**WORK ITEM:**
Wherever the string "panel" appears in the entries below, return the line that holds it.
-- SUPPLIED MATERIAL follows --
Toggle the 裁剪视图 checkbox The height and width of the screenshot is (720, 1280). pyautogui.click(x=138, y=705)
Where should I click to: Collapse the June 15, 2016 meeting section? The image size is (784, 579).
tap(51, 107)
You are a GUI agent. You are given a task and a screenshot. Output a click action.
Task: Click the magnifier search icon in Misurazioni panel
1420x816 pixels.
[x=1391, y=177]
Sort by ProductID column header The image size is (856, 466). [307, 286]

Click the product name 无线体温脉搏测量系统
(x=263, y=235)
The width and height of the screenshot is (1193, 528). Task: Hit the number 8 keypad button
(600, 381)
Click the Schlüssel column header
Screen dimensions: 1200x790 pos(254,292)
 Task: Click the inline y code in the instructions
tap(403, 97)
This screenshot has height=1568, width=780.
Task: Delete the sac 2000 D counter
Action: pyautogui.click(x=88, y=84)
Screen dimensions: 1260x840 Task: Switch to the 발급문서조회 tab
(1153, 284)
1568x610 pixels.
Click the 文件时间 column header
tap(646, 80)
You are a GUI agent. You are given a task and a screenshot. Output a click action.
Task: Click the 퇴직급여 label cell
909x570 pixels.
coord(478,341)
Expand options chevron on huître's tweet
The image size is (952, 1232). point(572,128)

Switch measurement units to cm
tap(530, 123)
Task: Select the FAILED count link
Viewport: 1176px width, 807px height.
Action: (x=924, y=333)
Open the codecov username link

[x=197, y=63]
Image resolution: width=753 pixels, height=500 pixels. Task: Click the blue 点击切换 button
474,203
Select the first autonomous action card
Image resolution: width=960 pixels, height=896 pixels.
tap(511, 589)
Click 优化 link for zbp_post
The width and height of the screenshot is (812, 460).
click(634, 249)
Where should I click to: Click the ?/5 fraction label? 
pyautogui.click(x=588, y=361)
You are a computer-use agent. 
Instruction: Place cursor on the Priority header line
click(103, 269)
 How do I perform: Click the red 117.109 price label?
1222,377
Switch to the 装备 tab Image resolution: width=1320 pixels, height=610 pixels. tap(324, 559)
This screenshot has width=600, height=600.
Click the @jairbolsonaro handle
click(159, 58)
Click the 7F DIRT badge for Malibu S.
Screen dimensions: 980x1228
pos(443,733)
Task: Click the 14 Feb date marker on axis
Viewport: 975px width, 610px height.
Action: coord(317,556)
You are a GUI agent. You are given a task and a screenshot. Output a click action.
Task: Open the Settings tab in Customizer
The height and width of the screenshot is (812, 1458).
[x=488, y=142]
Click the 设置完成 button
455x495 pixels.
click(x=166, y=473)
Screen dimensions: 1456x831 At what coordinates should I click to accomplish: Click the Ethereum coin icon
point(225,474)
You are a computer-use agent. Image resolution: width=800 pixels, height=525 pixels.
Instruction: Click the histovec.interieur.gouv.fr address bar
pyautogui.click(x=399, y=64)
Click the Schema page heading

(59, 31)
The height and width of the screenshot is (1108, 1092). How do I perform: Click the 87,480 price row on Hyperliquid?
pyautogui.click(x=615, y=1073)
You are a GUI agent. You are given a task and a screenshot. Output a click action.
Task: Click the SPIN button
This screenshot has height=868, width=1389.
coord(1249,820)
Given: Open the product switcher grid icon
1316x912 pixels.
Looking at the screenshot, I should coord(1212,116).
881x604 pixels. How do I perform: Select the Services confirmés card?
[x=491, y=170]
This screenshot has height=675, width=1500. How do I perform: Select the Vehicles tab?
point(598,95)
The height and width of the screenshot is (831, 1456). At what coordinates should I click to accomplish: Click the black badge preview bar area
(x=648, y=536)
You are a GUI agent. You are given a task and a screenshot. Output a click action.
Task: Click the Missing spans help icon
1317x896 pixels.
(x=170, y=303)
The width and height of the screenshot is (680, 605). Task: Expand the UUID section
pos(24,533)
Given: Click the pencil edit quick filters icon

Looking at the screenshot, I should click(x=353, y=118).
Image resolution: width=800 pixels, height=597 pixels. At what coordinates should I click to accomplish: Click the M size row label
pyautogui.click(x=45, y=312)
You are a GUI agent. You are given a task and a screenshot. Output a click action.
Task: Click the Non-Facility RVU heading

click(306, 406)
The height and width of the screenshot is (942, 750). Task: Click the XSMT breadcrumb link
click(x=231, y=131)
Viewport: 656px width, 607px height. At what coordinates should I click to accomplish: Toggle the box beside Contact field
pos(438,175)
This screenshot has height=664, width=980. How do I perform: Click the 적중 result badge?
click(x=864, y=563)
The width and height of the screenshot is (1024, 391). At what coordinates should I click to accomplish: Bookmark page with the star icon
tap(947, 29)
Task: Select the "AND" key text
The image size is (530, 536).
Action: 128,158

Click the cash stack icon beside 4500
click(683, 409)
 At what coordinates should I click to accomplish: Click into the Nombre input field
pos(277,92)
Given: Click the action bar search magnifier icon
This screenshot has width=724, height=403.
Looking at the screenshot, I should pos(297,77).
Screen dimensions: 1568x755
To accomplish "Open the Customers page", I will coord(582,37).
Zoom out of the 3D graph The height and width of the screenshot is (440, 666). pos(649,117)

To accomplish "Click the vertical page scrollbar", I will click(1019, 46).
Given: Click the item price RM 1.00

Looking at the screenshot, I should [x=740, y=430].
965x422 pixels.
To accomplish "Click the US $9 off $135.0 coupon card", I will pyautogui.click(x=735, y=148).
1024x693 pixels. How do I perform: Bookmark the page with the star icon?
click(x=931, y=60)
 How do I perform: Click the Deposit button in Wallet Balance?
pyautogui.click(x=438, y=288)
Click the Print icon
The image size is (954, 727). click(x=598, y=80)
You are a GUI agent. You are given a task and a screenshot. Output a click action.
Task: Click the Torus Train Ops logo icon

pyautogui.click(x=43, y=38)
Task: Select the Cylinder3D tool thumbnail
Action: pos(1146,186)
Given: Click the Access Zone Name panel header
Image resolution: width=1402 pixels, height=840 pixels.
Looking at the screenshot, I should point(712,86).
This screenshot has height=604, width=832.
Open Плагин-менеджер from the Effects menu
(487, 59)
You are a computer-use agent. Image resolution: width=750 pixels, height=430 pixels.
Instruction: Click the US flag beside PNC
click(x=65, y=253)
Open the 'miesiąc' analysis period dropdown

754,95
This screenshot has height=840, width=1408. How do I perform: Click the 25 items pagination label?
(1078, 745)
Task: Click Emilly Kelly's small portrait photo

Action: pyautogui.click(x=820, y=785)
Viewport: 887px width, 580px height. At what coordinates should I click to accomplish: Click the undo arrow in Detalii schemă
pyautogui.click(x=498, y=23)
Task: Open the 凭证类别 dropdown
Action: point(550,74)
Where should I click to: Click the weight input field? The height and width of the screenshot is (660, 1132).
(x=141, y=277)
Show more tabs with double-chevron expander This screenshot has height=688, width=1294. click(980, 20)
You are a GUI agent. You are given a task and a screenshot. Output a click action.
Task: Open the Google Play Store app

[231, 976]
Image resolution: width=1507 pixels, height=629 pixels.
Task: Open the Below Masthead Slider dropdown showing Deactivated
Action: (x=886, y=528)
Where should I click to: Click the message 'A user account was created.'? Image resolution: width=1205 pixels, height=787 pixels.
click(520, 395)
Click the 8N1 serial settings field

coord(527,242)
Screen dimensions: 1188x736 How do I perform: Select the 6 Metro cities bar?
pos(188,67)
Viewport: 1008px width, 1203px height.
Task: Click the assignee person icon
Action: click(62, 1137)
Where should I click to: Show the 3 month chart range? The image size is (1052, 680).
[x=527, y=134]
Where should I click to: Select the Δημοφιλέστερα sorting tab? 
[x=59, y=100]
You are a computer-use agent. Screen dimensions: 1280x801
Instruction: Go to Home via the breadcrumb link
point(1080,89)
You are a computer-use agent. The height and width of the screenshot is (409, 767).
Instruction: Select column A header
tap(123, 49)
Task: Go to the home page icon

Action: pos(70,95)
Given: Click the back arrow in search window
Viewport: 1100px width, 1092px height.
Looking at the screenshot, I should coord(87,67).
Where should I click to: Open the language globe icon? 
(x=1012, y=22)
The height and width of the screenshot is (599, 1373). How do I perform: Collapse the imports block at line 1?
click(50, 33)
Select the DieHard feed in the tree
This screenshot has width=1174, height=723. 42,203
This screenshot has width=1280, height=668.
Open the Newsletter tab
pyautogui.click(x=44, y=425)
-- SUPPLIED MATERIAL concluded --
**ANSWER TO THIS TASK:**
Task: Click the magnifier search icon in Misurazioni panel
Given: Click the Access Zone Name panel header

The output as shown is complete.